Beauvanier ne mentait pas : sa voix sonnait juste. Schiffer allait et venait dans la pièce, sans cesser de le dévisager.
— Selon toi, qu’est-ce qui s’est passé dans le hammam ?
— Je sais pas. Une histoire de racket. Des mecs venus jouer les gros bras.
— Un racket, chez Gurdilek ? Qui se frotterait à lui ?
L’officier rajusta sa veste en cuir, comme si son col le démangeait.
— On sait jamais avec les Turcs. Il y avait peut-être un nouveau clan dans le quartier. Ou alors un coup des Kurdes. Man, c’est leur bizness. Gurdilek a même pas porté plainte. On a fait une procédure à plat et…
Une nouvelle évidence le frappa. Les hommes de La Porte bleue n’avaient pas parlé de l’enlèvement de Zeynep ni des Loups Gris. Beauvanier croyait donc vraiment à son hypothèse de racket. Personne n’avait établi de lien entre cette simple « visite » dans le hammam et la découverte du premier corps, deux jours plus tard.

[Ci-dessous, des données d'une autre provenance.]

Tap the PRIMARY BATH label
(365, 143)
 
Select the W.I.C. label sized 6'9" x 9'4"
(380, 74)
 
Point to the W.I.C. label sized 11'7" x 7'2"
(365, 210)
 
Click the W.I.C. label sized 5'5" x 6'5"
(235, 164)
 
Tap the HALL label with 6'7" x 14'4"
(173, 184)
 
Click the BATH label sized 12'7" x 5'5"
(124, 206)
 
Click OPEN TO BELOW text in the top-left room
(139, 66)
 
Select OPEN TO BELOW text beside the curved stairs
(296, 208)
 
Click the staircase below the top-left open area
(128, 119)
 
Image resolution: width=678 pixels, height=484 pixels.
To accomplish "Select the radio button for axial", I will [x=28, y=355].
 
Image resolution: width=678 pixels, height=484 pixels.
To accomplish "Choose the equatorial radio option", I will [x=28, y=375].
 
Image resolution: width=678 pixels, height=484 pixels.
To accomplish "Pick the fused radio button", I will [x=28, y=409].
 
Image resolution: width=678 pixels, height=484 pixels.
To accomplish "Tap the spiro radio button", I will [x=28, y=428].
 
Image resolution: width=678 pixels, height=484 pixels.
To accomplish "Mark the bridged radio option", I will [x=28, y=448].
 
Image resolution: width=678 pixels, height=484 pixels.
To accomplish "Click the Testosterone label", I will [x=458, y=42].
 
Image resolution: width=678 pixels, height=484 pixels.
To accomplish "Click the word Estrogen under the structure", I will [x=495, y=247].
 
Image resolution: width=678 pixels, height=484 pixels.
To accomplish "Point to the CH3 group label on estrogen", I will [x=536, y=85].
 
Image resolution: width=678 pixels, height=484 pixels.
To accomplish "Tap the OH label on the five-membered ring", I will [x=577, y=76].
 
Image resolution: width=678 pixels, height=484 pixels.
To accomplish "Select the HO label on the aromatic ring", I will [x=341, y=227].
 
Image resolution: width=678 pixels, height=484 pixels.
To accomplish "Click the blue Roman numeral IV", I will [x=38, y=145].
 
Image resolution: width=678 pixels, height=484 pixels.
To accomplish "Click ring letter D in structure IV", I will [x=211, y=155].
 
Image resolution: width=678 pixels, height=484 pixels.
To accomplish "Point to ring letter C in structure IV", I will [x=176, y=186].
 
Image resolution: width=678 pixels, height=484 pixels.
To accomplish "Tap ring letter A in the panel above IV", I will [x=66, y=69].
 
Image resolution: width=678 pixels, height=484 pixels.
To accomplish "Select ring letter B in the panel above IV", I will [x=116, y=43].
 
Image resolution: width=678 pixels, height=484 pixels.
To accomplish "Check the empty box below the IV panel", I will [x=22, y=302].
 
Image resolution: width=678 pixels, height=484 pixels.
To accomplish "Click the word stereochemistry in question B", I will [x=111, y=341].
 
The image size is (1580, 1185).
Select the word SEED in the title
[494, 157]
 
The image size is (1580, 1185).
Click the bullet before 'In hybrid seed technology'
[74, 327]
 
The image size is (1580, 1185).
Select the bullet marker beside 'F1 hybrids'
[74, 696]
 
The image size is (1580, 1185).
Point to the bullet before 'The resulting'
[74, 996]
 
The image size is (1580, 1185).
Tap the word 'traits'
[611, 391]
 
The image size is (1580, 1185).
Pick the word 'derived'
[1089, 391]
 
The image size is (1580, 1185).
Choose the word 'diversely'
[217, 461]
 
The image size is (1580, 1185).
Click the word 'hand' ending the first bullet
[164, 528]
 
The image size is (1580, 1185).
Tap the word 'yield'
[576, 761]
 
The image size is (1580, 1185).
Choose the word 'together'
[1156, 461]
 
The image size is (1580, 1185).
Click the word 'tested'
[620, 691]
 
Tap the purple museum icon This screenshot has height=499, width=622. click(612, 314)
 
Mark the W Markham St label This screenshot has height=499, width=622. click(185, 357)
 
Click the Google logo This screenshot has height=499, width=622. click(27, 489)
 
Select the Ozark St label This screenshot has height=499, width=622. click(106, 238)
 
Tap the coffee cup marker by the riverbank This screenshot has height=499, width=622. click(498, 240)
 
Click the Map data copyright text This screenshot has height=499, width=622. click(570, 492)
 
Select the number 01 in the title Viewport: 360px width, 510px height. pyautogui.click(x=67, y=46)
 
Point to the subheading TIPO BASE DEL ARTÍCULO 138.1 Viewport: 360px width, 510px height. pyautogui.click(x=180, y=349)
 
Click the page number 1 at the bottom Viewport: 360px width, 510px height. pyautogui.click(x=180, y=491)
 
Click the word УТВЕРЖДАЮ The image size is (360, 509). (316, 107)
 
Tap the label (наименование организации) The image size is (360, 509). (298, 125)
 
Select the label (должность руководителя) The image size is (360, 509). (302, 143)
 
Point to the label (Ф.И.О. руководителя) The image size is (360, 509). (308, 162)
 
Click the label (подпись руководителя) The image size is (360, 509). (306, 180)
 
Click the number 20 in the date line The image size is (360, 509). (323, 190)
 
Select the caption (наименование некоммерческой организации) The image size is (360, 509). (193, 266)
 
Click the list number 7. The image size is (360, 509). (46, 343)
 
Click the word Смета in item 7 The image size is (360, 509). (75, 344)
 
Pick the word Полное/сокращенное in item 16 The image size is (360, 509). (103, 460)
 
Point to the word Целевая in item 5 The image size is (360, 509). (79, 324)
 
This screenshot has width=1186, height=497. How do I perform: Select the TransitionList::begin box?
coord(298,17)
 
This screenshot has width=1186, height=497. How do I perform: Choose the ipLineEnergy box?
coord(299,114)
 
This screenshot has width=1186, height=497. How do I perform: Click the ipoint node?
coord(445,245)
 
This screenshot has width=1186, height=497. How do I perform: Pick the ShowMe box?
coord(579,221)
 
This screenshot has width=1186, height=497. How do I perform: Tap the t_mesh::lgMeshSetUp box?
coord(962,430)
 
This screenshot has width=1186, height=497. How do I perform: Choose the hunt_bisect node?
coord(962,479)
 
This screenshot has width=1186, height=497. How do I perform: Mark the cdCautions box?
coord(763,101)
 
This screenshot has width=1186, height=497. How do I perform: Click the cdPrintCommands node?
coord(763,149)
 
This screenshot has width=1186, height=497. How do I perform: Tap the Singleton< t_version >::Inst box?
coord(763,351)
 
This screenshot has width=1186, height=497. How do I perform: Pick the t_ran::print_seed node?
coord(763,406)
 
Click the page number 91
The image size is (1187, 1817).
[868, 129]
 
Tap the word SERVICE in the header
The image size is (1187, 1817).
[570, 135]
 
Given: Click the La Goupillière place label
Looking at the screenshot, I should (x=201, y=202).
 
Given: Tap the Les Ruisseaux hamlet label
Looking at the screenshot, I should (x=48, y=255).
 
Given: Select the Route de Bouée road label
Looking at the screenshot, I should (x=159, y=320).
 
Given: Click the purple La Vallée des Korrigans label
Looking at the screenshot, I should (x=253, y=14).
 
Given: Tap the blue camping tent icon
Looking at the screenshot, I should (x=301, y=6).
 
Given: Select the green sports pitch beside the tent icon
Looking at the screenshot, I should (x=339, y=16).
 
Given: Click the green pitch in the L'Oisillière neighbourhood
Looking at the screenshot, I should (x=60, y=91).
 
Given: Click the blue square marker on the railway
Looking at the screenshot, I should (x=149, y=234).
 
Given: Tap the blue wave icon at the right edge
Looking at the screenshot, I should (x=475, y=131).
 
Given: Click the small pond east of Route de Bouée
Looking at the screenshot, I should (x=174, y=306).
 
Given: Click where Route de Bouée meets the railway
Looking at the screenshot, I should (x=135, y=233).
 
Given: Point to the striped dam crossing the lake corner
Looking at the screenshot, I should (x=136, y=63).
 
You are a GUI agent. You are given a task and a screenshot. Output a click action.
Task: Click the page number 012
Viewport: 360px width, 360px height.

— Qu’est-ce que t’as fait de Sema Gokalp ?
— Au poste, on lui a donné un survêtement, des couvertures. Elle tremblait de partout. On a trouvé son passeport cousu dans sa jupe. Elle avait pas de visa, rien. Du tout cuit pour l’Immigration. Je leur ai balancé un rapport par fax. J’en ai envoyé un aussi à l’état-major, place Beauvau, histoire de me couvrir. Y’avait plus qu’à attendre.
— Ensuite ?
Beauvanier soupira, passant son index sous son col :
— Ses tremblements ont continué. C’est devenu carrément flippant. Elle claquait des dents, elle pouvait rien boire ni manger. A 5 heures du mat, je me suis décidé à l’emmener à Sainte-Anne.
— Pourquoi toi et pas les îlots ?
— Ces cons-là voulaient lui mettre la ceinture de contention. Et puis… Je sais pas. Cette fille avait quelque chose… J’ai rempli un « 32 13 » et j’l’ai embarquée.
Sa voix s’éteignit. Il ne cessait plus de se gratter la nuque. Schiffer aperçut des traces profondes d’acné. « Toxico », pensa-t-il.
— Le lendemain matin, j’ai appelé les mecs de la VPE. J’les ai orientés sur Sainte-Anne. A midi, ils m’ont rappelé : ils n’avaient pas trouvé la fille.
— Elle s’était tirée ?
— Non. Des flics étaient déjà venus la chercher, à 10 heures du matin.
— Quels flics ?
— Tu vas pas me croire.
— Essaie toujours.
— Selon le toubib de garde, c’étaient des gars de la DNAT.
— La division antiterroriste ?
— Je suis allé vérifier moi-même. Ils avaient présenté un ordre de transfert. Tout était en règle.
Pour son retour au bercail, Schiffer n’aurait pu rêver un plus beau feu d’artifice. Il s’assit sur un coin du bureau. Chacun de ses gestes dégageait encore une bouffée de menthe.
— Tu les as contactés ?
— J’ai essayé, ouais. Mais les mecs sont restés discrets. D’après ce que j’ai cru comprendre, ils avaient intercepté mon rapport, place Beauvau. Ensuite, Charlier a donné des ordres.
— Philippe Charlier ?
Le capitaine hocha la tête. Toute cette histoire semblait le dépasser complètement. Charlier était un des cinq commissaires de la division antiterroriste. Un policier ambitieux que Schiffer connaissait depuis son passage à l’antigang, en 77. Un pur salopard. Peut-être plus malin que lui, mais pas moins brutal.